The methods of descriptive statistics can therefore be applied to any type of sample, while the methods of inductive statistics have to meet a number of requirements, including sampling. The methods of exploratory statistics are mostly identical to those of descriptive statistics; rather, the aim of the analysis is to determine what distinguishes the two areas.
Methods of descriptive statistics
Example of a table: Spreadsheet with OpenOffice.org
Example of a diagram: histogram of a variable
Example of a parameter: coefficients for two variables
There are essentially three methods to display the data:
- Tables
- In tables, data is displayed in a matrix with rows and columns if the data structure allows this. One line usually corresponds to an observation and one column to a data variable. The disadvantage of a table is that even with small data sets, the structure of the data is difficult to grasp. Sometimes rearranging columns or rows can help.
- Diagrams
- In diagrams and graphics, the data or certain aspects of the same are graphically presented clearly. However, this usually requires a summary of the data, so that information from the data is lost. For example, in a scatter plot of two variables, the relationship between the data can be clearly seen, but the number of observations with the same numerical values is lost ( overplotting ).
- parameter
- In parameters (also measures or key figures ), an aspect of the data is reduced to a single number (aggregated). In order to describe the data, a large number of different parameters are then calculated to compensate for the loss of information due to the strong summary.
table | diagram | parameter | |
---|---|---|---|
Aggregation of data | low | medium | high |
Clarity | low | medium | high |
Information content | high | medium | low |
Parameters (statistical parameters)
Three types of metrics are mainly of interest:
- Location dimensions
- as a central tendency of a frequency distribution. The skewness and excess of a frequency distribution can be determined from the position of the various values for the central tendency to one another .
- Measures of dispersion
- for the variability (scatter or dispersion) of a frequency distribution and
- Measures of connection
- for the connection (also: correlation) of two variables.
The choice of suitable parameters depends on the scale or measurement level of the data and on the robustness of the parameter.
Examples
- Representation of the average temperature and the temperature fluctuations in a region by means of mean value and dispersion; Information on how often certain temperatures are exceeded ( quantile ); Comparison by region and / or time period using graphs or tables.
- Comparison of the final grades of two school years in a subject with the respective mean values and scatter.
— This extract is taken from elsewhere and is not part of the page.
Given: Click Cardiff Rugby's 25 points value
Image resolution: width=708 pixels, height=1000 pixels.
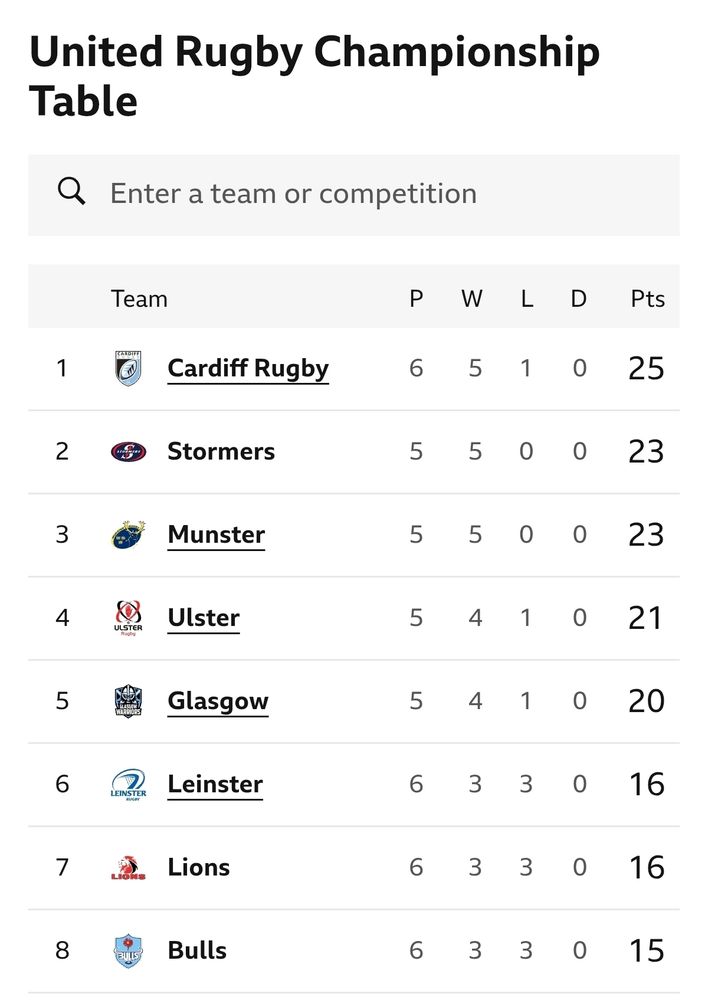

- There are five red and four blue balls in an urn . Three balls are drawn from this urn without replacing. If you define the random variable as the number of red balls among the three drawn, it is hypergeometrically distributed with the number of red balls in the urn, the total number of balls in the urn and the number of attempts. All information about the distribution of can be obtained here.
See also
- Frequency distribution
- Contingency table
- Lorenz curve
- Significant places in measurement technology
- Design of experiments
- Time stock
literature
- Literature on descriptive statistics in the catalog of the German National Library
- Hans Benninghaus : Descriptive Statistics. Stuttgart 1976.
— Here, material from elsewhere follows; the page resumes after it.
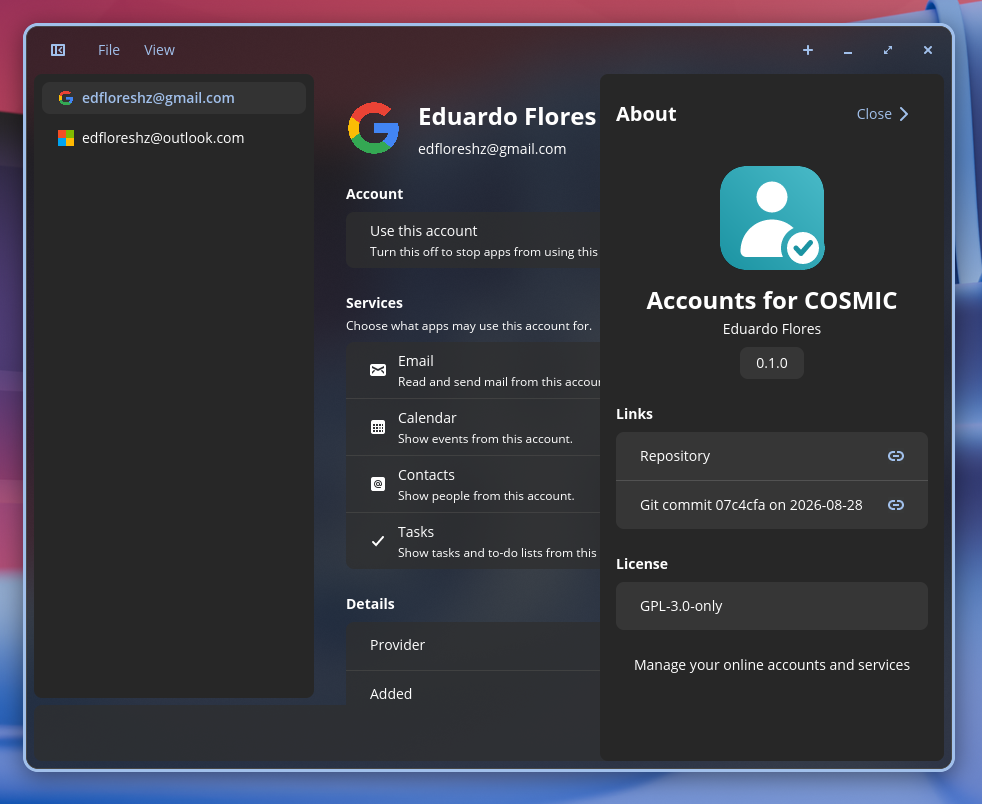Click the Contacts at-sign icon

tap(378, 484)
- Georg Bol: Descriptive Statistics. Textbook and workbook. 6th revised edition. Oldenbourg, Munich et al. 2004, ISBN 3-486-57612-7 .
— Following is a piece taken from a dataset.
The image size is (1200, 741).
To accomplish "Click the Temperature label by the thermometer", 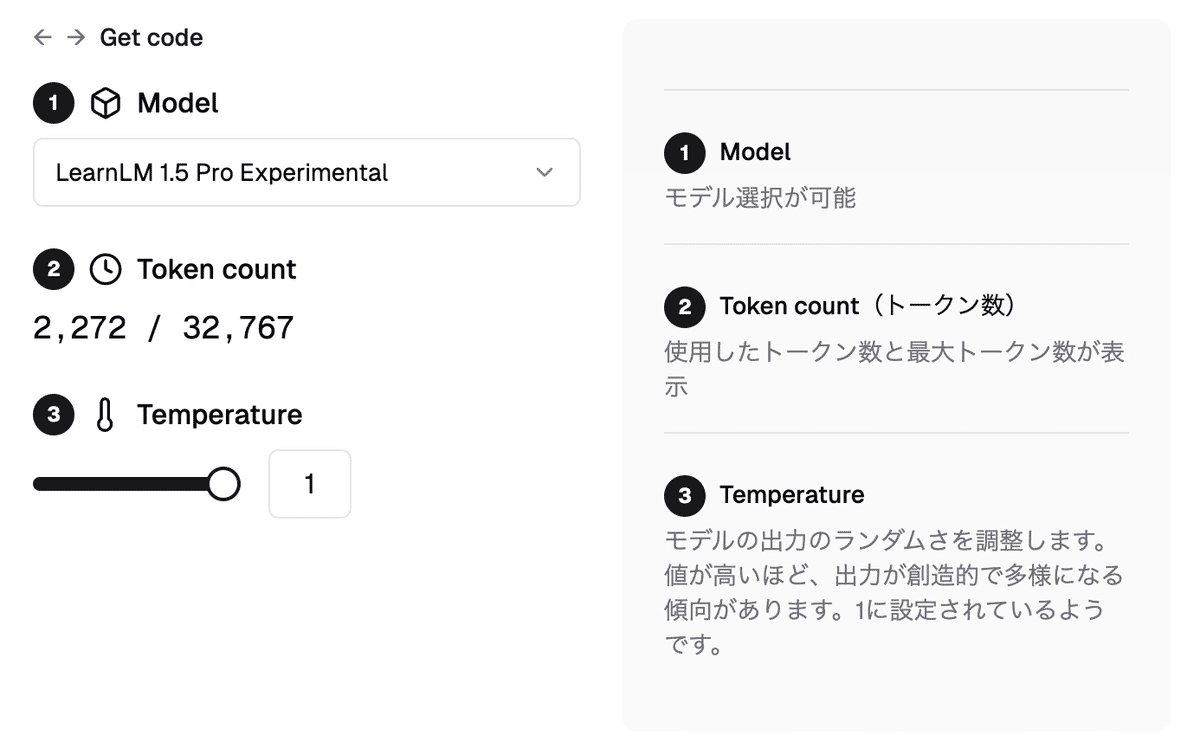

- M. Burkschat, E. Cramer , U. Kamps : Descriptive statistics. Basic methods. Springer, Berlin et al. 2004, ISBN 3-540-03239-8 ( EMILeA-stat ).
- Ansgar Steland: Basic knowledge of statistics. Compact course for users from business, IT and technology. Springer, Berlin et al. 2007, ISBN 978-3-540-74204-3 ( Springer textbook ).
Web links
- Rößler, Irene / Ungerer, Albrecht: Collection of formulas for descriptive statistics (PDF; 3.1 MB)
- von der Lippe, Peter: Descriptive statistics: formulas, tasks, exam training (2006, 7.3 MB)
Individual evidence
- ^ Jürgen Bortz: Statistics for human and social scientists . 6th edition, Springer, Heidelberg 2005, ISBN 354021271X , p. 1.